Defendants’ motion to strike also argued that the facts pleaded in the complaint were insufficient to support punitive damages and that numerous other portions of the complaint should be stricken. None of these alternative arguments are relevant to defendants’ petition for writ of mandate, which is predicated solely on the question of whether plaintiffs’ claims are subject to section 425.13, subdivision (a).

The Knox-Keene Act defines “providers” as “any professional person, organization, health facility, or other person or institution licensed by the state to deliver or furnish health care services.” (Health & Saf.
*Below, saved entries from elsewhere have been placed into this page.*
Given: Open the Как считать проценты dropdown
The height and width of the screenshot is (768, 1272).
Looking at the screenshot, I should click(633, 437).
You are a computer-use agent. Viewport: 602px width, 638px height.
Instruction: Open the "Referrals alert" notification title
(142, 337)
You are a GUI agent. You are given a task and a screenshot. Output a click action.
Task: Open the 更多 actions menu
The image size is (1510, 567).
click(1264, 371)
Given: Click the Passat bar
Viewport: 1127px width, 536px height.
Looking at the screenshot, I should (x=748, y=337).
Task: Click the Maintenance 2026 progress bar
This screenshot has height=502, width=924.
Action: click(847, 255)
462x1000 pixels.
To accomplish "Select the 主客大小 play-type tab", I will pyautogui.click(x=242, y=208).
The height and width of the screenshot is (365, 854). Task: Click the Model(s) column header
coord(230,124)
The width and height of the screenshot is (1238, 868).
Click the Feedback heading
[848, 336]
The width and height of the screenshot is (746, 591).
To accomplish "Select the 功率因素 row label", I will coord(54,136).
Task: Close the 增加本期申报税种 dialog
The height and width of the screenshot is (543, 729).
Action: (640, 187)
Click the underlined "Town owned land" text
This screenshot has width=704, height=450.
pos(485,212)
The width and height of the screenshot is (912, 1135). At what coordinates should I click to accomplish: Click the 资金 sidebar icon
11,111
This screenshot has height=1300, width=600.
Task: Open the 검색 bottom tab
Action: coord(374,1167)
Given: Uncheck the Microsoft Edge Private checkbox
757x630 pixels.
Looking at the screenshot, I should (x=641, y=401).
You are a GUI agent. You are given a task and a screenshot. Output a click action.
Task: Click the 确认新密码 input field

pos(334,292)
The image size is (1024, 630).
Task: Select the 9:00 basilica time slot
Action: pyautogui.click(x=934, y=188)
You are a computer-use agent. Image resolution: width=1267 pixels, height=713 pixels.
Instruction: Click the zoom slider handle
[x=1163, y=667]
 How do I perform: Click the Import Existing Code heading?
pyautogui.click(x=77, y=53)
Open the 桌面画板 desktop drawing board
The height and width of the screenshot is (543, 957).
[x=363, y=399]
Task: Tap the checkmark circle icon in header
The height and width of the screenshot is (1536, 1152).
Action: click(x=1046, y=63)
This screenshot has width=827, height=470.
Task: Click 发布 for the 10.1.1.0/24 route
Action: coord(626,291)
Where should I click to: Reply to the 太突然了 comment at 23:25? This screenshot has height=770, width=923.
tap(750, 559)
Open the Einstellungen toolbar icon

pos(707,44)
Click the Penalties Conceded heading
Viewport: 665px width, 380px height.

Code, § 1345, subd. (i).) Section 425.13, subdivision (b) contains a similar definition: “For the purposes of this section, ‘health care provider’ means any person licensed or certified pursuant to Division 2 (commencing with Section 500) of the Business *709and Professions Code, or licensed pursuant to the Osteopathic Initiative Act, or the Chiropractic Initiative Act, or licensed pursuant to Chapter 2.5 (commencing with Section 1440) of Division 2 of the Health and Safety Code; and any clinic, health dispensary, or health facility, licensed pursuant to Division 2 (commencing with Section 1200) of the Health and Safety Code. ‘Health care provider’ includes the legal representatives of a health care provider.”

Code of Civil Procedure section 452 requires that, when “determining [the] effect [of a pleading],” its “allegations must be liberally construed . . . .”

The record contains no evidence concerning the relationship or corporate structure that exists between Kaiser Health Plan, Kaiser Hospitals and SCPMG. The only allegation regarding the nature of these entities is that Kaiser Health Plan contracts with Kaiser Hospitals and SCPMG to provide medical services to plan members.